Paris (AFP) – A top French football television pundit has expressed regret over his past behaviour after former colleagues accused him in a television documentary of repeated sexual harassment while at work.

The allegations against Pierre Menes, a familiar face to fans of French football, have raised new concerns over the behaviour encountered by women in the media, especially in the macho world of sports journalism.

The controversy erupted when French TV channel Canal+, which employs Menes, was accused of cutting passages from a TV documentary about decades of sexism in sports journalism in order to protect Menes.

The Les Jours news site said two passages accusing Menes of two instances of sexual harassment were cut from the final version of the documentary “I am not a Slut, I’m a Journalist” by journalist Marie Portolano when it was broadcast Sunday.

One of these passages was later broadcast on a sister channel of Canal+, C8, to whom Menes also gave an interview.

Menes expressed his “deep regret”, adding that what he stood accused of “is intolerable in the climate of 2021”. 

According to Les Jours, in August 2016, at the end of a programme, Menes lifted Portolano’s skirt before grabbing her buttocks, “off the air but in front of the audience”. Menes insisted he only lifted the skirt of the journalist. 

The other case concerns his colleague Isabelle Moreau, who was forcibly kissed on the mouth by Menes, in a scene that was recorded and has been reposted recently on social media.

• DIRECTIONS
Retype the passage of the article about the French football pundit between "The Les Jours" and "of the journalist.", inclusive, with no changes. None of the material below the article has any bearing on this.

• DATA EXTRACTS
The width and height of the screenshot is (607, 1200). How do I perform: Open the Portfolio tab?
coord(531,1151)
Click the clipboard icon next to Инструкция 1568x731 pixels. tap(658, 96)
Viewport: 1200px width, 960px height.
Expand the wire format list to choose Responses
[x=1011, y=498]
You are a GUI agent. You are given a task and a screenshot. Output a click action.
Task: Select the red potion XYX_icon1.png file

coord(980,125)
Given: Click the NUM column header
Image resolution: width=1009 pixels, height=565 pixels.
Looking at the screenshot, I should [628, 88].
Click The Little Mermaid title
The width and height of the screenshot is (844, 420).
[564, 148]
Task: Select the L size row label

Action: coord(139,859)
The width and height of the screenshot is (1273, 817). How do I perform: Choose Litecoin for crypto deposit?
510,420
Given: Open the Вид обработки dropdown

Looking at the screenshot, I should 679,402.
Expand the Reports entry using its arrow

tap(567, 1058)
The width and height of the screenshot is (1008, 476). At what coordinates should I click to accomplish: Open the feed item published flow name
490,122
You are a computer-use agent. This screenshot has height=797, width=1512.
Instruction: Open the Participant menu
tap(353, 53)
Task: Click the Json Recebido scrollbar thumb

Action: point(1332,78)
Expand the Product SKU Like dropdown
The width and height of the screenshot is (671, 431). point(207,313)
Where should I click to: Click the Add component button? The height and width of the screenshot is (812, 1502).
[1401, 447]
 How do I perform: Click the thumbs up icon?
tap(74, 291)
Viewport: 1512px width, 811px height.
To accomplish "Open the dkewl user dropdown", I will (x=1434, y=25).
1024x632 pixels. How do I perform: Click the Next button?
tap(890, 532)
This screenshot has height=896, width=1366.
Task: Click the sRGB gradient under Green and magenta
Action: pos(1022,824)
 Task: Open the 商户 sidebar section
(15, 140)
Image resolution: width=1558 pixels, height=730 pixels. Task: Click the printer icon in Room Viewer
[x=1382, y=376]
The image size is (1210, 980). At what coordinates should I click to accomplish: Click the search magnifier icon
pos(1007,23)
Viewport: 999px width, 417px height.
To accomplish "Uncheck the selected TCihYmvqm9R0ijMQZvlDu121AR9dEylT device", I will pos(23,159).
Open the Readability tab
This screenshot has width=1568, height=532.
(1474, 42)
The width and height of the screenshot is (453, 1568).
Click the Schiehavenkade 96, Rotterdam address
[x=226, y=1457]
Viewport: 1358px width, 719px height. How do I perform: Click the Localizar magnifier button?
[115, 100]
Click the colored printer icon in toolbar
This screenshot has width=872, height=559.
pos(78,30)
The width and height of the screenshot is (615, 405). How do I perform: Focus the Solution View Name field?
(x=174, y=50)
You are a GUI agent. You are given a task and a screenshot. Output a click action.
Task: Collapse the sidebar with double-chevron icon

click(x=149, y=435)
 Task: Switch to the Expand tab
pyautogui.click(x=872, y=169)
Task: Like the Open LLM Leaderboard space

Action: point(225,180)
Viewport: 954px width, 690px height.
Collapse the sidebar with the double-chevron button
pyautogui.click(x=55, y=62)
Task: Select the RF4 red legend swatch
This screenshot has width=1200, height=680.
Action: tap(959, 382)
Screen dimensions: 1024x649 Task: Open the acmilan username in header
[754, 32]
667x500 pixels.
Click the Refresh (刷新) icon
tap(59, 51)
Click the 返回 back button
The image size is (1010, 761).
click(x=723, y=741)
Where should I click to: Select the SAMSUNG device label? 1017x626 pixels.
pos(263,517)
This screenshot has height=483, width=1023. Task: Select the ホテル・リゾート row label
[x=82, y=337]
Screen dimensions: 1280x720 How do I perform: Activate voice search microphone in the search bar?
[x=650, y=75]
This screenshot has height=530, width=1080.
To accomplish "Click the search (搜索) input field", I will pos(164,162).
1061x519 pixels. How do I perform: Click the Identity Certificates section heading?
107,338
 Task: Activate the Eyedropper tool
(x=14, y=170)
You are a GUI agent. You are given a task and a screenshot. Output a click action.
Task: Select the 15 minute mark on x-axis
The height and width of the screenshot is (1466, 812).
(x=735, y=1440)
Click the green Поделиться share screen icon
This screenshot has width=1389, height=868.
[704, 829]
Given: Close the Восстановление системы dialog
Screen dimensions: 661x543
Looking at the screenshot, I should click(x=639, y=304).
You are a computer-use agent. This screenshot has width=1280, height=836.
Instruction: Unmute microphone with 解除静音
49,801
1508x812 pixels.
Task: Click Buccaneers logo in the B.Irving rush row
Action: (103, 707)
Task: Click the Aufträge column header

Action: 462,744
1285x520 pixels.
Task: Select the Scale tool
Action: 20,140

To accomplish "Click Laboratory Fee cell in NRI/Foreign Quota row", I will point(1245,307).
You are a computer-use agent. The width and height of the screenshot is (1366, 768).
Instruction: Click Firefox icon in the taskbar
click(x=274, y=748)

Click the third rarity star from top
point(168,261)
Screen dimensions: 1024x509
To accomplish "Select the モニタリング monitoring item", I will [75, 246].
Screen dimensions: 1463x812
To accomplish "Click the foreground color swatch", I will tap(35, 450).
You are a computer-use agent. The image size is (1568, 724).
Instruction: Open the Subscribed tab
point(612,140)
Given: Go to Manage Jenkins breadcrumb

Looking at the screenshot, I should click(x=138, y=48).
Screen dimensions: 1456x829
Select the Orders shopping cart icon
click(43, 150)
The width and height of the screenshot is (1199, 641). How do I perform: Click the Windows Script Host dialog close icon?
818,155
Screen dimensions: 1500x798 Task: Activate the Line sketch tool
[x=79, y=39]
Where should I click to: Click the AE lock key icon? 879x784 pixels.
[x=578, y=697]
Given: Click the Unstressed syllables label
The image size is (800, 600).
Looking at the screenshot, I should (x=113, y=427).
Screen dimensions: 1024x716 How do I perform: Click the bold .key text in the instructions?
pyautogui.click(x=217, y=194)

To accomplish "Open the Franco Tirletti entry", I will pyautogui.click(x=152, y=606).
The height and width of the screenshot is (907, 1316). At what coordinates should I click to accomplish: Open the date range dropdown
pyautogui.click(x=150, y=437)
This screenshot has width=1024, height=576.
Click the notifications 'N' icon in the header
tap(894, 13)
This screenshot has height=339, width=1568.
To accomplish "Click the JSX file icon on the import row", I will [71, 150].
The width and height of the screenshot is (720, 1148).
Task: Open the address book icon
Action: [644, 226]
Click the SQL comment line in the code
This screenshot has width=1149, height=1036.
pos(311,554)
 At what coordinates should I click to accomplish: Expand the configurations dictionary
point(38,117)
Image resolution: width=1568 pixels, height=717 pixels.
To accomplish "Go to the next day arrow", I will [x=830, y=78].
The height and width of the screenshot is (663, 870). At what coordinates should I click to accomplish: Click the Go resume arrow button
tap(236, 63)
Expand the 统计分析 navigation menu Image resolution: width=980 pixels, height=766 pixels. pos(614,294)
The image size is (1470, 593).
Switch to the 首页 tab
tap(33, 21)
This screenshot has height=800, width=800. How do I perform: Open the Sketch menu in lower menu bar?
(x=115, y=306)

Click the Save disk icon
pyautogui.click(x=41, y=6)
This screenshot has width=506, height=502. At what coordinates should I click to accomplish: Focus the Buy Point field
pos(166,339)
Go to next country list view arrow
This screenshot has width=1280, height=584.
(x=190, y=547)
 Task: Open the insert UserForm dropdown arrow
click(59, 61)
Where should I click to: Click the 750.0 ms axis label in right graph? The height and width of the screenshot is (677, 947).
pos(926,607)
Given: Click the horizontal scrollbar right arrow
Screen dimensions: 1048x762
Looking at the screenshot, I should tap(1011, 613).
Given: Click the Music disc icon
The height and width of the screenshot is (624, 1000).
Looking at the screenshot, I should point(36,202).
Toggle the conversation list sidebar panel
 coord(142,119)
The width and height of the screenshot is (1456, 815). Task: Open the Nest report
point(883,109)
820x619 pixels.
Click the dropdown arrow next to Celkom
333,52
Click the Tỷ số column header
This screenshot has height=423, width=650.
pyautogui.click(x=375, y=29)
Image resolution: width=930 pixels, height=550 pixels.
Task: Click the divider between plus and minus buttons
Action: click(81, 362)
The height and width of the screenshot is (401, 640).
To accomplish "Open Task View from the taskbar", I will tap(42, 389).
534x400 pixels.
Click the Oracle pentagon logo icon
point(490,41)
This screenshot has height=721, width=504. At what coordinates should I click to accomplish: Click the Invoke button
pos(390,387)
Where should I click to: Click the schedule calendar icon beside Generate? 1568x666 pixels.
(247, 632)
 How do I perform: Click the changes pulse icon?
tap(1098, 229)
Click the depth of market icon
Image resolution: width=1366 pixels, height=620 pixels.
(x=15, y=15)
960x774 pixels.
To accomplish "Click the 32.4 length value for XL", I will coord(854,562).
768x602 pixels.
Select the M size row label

• ANSWER TO THIS PROBLEM
The Les Jours news site said two passages accusing Menes of two instances of sexual harassment were cut from the final version of the documentary “I am not a Slut, I’m a Journalist” by journalist Marie Portolano when it was broadcast Sunday.

One of these passages was later broadcast on a sister channel of Canal+, C8, to whom Menes also gave an interview.

Menes expressed his “deep regret”, adding that what he stood accused of “is intolerable in the climate of 2021”. 

According to Les Jours, in August 2016, at the end of a programme, Menes lifted Portolano’s skirt before grabbing her buttocks, “off the air but in front of the audience”. Menes insisted he only lifted the skirt of the journalist.